Records for pointing to text and elements
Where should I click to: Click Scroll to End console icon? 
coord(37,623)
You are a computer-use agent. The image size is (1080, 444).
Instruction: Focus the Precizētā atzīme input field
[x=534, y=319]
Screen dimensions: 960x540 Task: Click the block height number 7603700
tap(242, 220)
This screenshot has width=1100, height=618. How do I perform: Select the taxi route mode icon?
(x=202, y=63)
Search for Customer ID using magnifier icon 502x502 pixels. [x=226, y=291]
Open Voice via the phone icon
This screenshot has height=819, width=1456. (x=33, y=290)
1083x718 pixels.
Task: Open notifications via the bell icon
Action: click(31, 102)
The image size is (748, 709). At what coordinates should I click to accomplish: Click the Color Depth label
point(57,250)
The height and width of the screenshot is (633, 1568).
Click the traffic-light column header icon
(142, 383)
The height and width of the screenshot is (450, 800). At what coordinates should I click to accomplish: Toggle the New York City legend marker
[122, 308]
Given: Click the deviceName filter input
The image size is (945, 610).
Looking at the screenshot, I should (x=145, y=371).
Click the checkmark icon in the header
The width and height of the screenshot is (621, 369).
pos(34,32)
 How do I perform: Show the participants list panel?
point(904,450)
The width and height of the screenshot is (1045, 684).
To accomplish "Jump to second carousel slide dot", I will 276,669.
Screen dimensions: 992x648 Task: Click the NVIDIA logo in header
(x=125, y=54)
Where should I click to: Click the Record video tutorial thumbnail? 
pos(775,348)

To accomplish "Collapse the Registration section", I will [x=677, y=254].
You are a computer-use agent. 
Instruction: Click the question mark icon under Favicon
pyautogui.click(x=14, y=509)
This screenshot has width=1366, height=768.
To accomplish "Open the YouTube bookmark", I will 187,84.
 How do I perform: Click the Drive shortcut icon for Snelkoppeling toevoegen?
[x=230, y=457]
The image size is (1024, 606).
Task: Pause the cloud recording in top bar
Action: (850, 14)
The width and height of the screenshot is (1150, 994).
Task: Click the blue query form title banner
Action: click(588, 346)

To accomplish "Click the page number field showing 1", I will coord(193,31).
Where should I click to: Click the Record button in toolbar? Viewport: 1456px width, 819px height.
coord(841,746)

_What to work on_.
Pull out every line of the records above that contains the string "computer".

_Result_.
You are a computer-use agent. The image size is (1080, 444).
You are a computer-use agent. 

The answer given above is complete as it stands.